ESPAUR 2025: antibacterial resistance and the emergence of Candidozyma auris in England

The latest ESPAUR report (2024–2025) paints a sobering picture of AMR in England. While prescribing practices have improved in some areas, the resistant infections are increasing, and new threats like Candidozyma auris are emerging.

It’s always a treat to read, and reminds me what a privilege it is to work in a part of the world with such strong national surveillance systems. And a team of epidemiologists behind the scenes working hard behind the scenes to pull together this comprehensive (300 page!) report. I’d imagine the team are already getting started on the 2026 edition!! Here are a few reflections, focussed on antibacterial resistance and the emergence of C auris.

Antibacterial resistance: key trends

AMR burden surpasses pre-pandemic levels

  • In 2024, BSI incidence caused by bacteria of ‘public health importance’ (Escherichia coli (E. coli), Klebsiella pneumoniae, Klebsiella oxytoca, Pseudomonas spp., Acinetobacter spp., Staphylococcus aureus (S. aureus), Enterococcus spp., and Streptococcus pneumoniae) rose by 5.7% compared to 2023, surpassing pre-pandemic levels.
  • The AMR burden (BSIs resistant to one or more key antibiotics) increased by 9.3% in a single year, reaching 20,484 episodes (that’s nearly 400 resistant bloodstream infections every week).
  • E. coli remains the leading culprit, accounting for 70.5% of resistant BSIs.
  • Resistance to third-generation cephalosporins, piperacillin-tazobactam, and aminoglycosides continues to rise.
  • The rate of reported CPOs has more than doubled between 2021 and 2024, although this is due in part to an increase in screening and reporting. Although carbapenem resistance remains low (<3%), its upward trend is concerning.
  • Crude 30-day mortality for Gram-negative BSIs stands at 15.4%, rising to 17.2% for resistant strains and peaking at 24.1% for CPOs. These mortality figures need to be interpreted with caution because of confounding variables (mainly that patients who acquire AMR bacteria have other things going on like longer hospital stays and more underlying conditions, which also predispose mortality).

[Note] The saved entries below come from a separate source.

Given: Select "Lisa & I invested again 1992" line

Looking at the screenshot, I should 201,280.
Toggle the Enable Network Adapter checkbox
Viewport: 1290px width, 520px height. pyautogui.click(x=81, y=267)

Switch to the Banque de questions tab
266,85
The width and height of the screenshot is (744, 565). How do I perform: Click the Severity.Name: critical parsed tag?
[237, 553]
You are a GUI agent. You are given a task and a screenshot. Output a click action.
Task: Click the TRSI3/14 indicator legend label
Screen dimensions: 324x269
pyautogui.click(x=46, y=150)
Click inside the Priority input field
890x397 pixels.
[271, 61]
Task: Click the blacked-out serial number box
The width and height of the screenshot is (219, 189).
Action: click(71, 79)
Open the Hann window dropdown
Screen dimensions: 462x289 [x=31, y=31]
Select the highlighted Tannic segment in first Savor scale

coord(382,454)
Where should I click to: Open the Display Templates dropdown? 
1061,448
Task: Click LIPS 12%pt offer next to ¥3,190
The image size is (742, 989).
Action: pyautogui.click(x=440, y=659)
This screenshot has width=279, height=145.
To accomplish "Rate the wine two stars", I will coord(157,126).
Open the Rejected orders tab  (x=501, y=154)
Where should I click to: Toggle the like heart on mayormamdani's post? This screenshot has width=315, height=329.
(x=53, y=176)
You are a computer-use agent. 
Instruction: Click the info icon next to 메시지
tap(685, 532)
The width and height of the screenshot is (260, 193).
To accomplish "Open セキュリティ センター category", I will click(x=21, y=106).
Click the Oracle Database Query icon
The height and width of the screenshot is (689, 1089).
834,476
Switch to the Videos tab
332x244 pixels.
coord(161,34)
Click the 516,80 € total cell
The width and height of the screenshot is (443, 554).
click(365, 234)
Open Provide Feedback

Regional and socioeconomic disparities

  • London reports the highest resistant BSI rate (44.3 per 100,000), while the South West has the lowest (28.2 per 100,000).
  • We already know that there is an association between social and material deprivation and AMR / HCAI. However, the gap between the most and least deprived populations widened to 47% in 2024, compared to 29% in 2019.
  • Ethnic disparities persist: the Asian or Asian British group shows the highest proportion of resistant infections, though most cases occur in the White population.

Candidozyma auris: an emerging threat

While bacterial resistance dominates headlines, fungal infections are quietly escalating:

  • Fungaemia rates have increased by 15.4% since 2020, with Candida albicans still the most common species.
  • C. auris, a multidrug-resistant yeast, is gaining ground. (I did a talk last year providing an overview of the threat, here.) In 2024:
    • 212 first detections were reported in England, mostly colonisations.
    • Seven bloodstream infections occurred, underscoring its invasive potential. Whilst 7 BSIs is a drop in the ocean at this stage, it may well be the beginning of an important trend.
  • Outbreaks have been concentrated in London and the South East, prompting UKHSA to classify C. auris as a national standard incident in early 2025.
  • From April 2025, C. auris became a notifiable organism, reflecting its high outbreak potential and resistance profile. The hope is that this will improve surveillance, encourage hospitals to implement screening programmes, and result in early detection and effective management of outbreaks.

What’s can be done?

The UK’s 2024–2029 AMR National Action Plan aims to halt further increases in drug-resistant infections by 2029, a daunting task given the 22.7% rise since 2019! Key areas of development to reverse these trends include:

  • Strengthening antimicrobial stewardship across all care settings.
  • Rapid diagnostics and surveillance to detect resistance early.
  • Targeted interventions addressing health inequalities and high-risk populations.
  • Preparedness for emerging pathogens, including robust infection prevention and control measures for C. auris.

The latest ESPAUR report reminds us that AMR is not a distant threat in a far off land, but a clear and present danger that is already changing our healthcare. Urgent and collective action is required to tackle these issues.